Nope, this time, we need to apply the following patch since the .php extension is missing in the cgi.assign array:

--- /etc/lighttpd/conf.d/30-cgi.conf.orig 2016-06-19 11:16:12.930534015 +0200
+++ /etc/lighttpd/conf.d/30-cgi.conf 2016-06-19 11:15:18.686718936 +0200
@@ -16,6 +16,7 @@
 ".cgi" => "/usr/bin/perl",
 ".rb" => "/usr/bin/ruby",
 ".erb" => "/usr/bin/eruby",
+ ".php" => "/usr/bin/php-cgi",
 ".py" => "/usr/bin/python" )
 ##

After the modifications are in place, let's restart the server:

root@OpenWrt:/# /etc/init.d/lighttpd restart

Then, we have to point our web browser at the IP address of our SAMA5D3 Xplained board, and we should see something similar to the following screenshot:

Now, it's time to verify the MySQL, and we can try the usual command line to log in as MySQL's root user:

root@OpenWrt:/# mysql -u root
ERROR 2002 (HY000): Can't connect to local MySQL server through socket '/var/run/mysqld.sock' (2)

Tip

The preceding command and the following ones are typical commands used to manage the MySQL from the command line. You can refer to Chapter 4, Quick Programming with Scripts and System Daemons, MySQL or to the online documentation of The MySQL Command-Line Tool at:  http://dev.mysql.com/doc/refman/5.7/en/mysql.html to get more information on these commands.

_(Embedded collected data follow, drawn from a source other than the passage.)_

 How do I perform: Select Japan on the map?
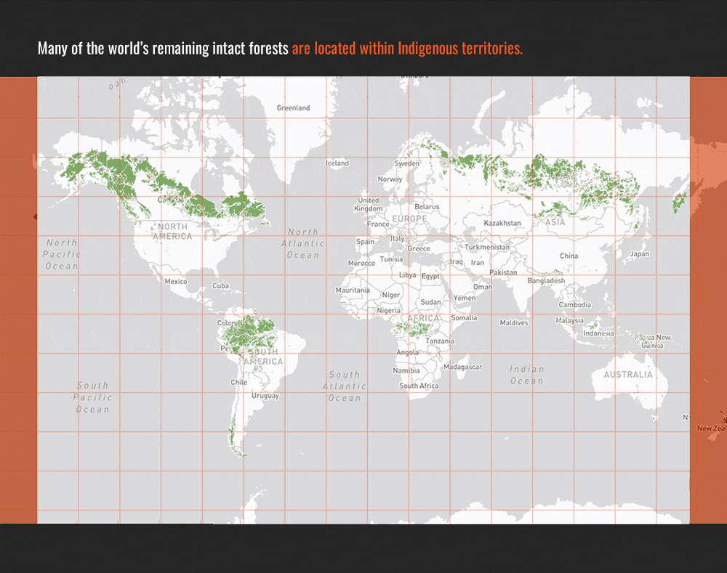[x=640, y=254]
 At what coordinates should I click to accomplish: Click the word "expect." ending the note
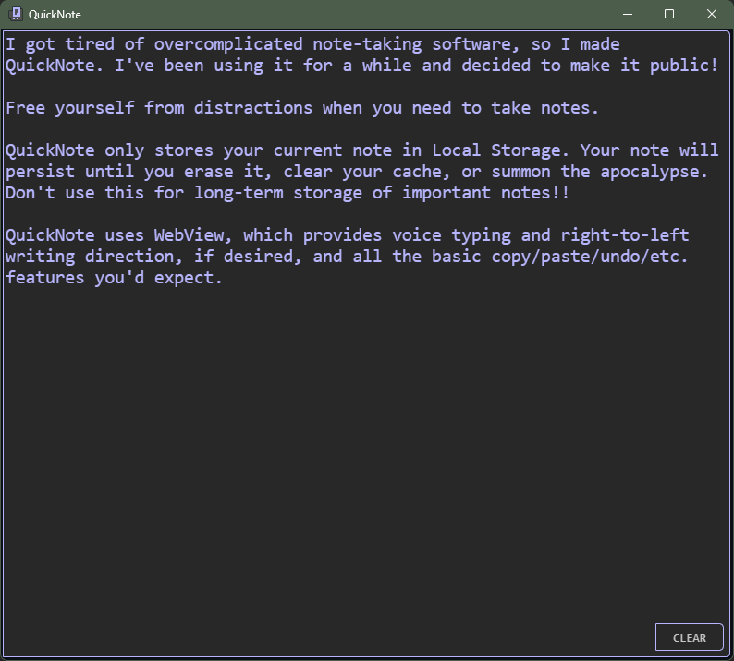coord(189,278)
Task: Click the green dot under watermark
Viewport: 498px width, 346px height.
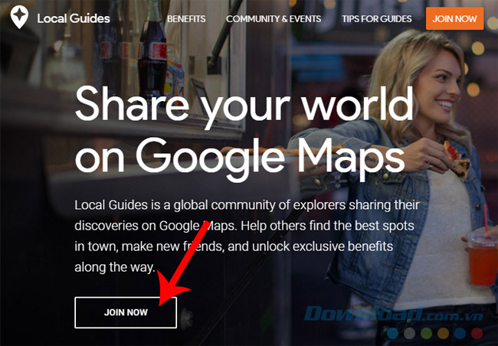Action: [426, 333]
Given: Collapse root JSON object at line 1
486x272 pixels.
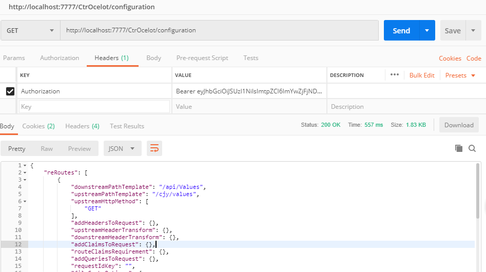Looking at the screenshot, I should coord(25,165).
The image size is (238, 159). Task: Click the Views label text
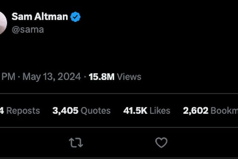tap(129, 77)
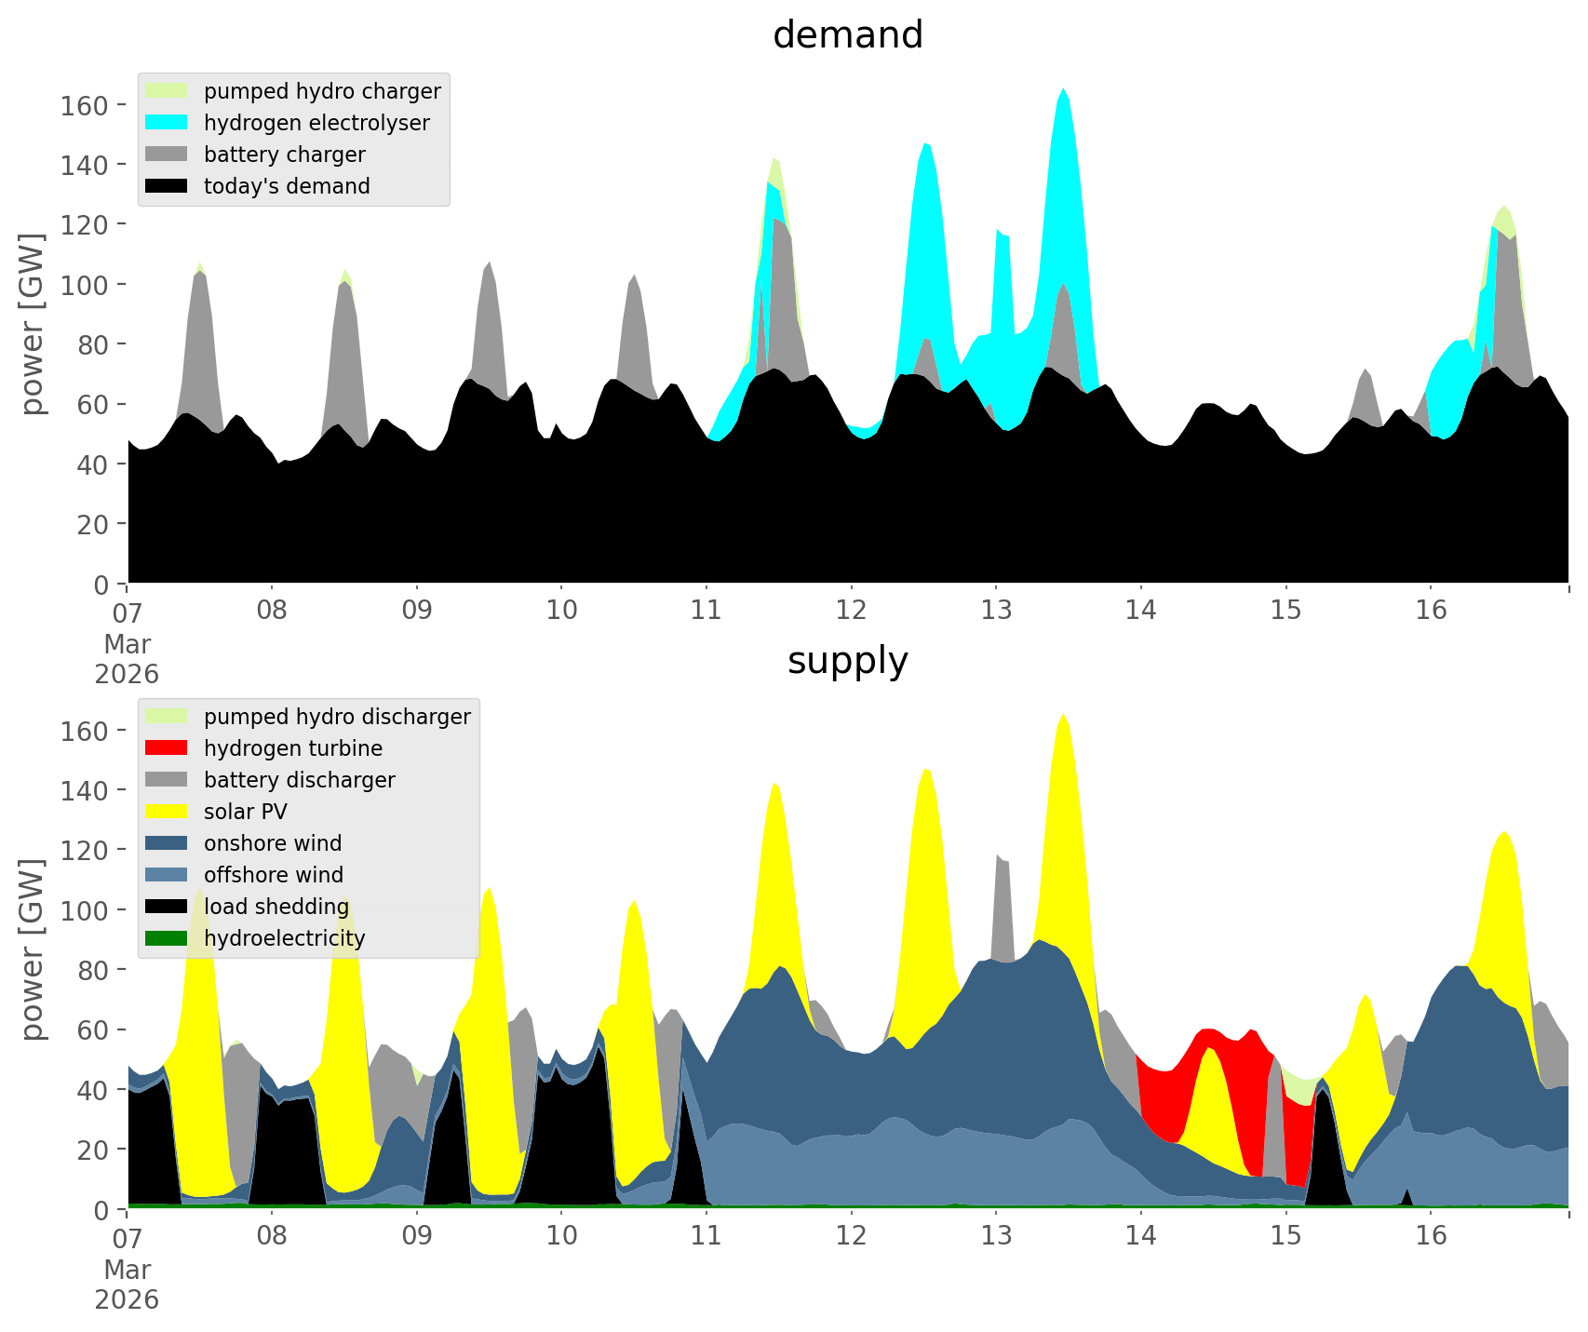Screen dimensions: 1588x1332
Task: Click the load shedding legend swatch
Action: pos(167,907)
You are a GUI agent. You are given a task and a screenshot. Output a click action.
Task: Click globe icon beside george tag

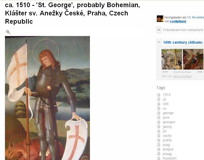coord(158,113)
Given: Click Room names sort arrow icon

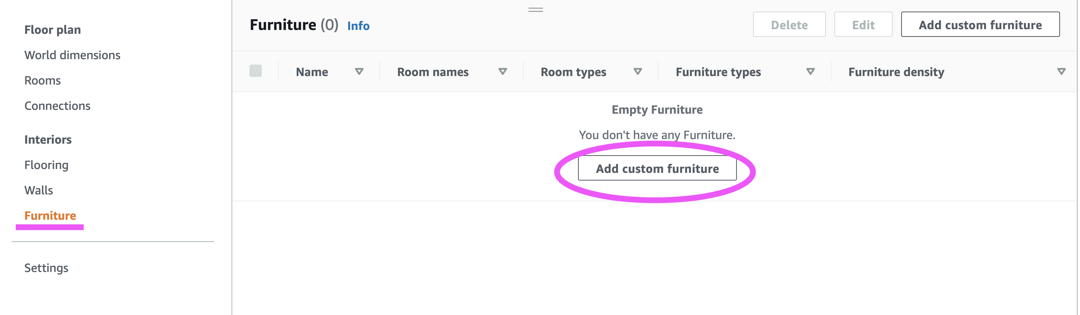Looking at the screenshot, I should click(x=502, y=72).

The database is not running, so let's try to restart the daemon to see what's wrong:

root@OpenWrt:/# /etc/init.d/mysqld start
/etc/init.d/mysqld: Error: datadir '/mnt/data/mysql/' in /etc/my.cnf doesn't exist

This is a typical error due the fact that, by default, MySQL takes as datadir the /mnt/data/mysql/ directory, which is usually mounted on a separate filesystem (usually, a microSD storage). No problem. We can change the configuration in the /etc/my.cnf file, so we can take a look at that file where we notice the following warnings:

[client]
port            = 3306
socket          = /var/run/mysqld.sock

[mysqld]
user            = root
socket          = /var/run/mysqld.sock
port            = 3306
basedir         = /usr

############ Don't put this on the NAND #############
# Figure out where I are going to put the databases
# And run mysql_install_db --force
datadir         = /mnt/data/mysql/

######### This should also not go on the NAND #######
tmpdir          = /mnt/data/tmp/
...

This is because the system heavily uses these directories for disk I/O activity, but since our system has nothing other than NAND, we have no choices (usually, these directories are pointing at an external filesystem on microSD or USB key. However, don't forget that also those devices are based on NAND flashes!). So, a reasonable solution for these directories' settings can be as follows:

datadir         = /var/data/mysql/ 
tmpdir          = /tmp/          

Then, as suggested earlier, we have to execute mysql_install_db as shown here:

root@OpenWrt:/# mysql_install_db --force
Installing MySQL system tables...
OK
Filling help tables...
OK
To start mysqld at boot time you have to copy
support-files/mysql.server to the right place for your system
PLEASE REMEMBER TO SET A PASSWORD FOR THE MySQL root USER !
To do so, start the server, then issue the following commands:
/usr/bin/mysqladmin -u root password 'new-password'
/usr/bin/mysqladmin -u root -h OpenWrt password 'new-password'
Alternatively you can run:
/usr/bin/mysql_secure_installation
which will also give you the option of removing the test
databases and anonymous user created by default. This is
strongly recommended for production servers.
See the manual for more instructions.
You can start the MySQL daemon with:
cd /usr ; /usr/bin/mysqld_safe &
You can test the MySQL daemon with mysql-test-run.pl
cd /usr/mysql-test ; perl mysql-test-run.pl
Please report any problems with the /usr/scripts/mysqlbug script!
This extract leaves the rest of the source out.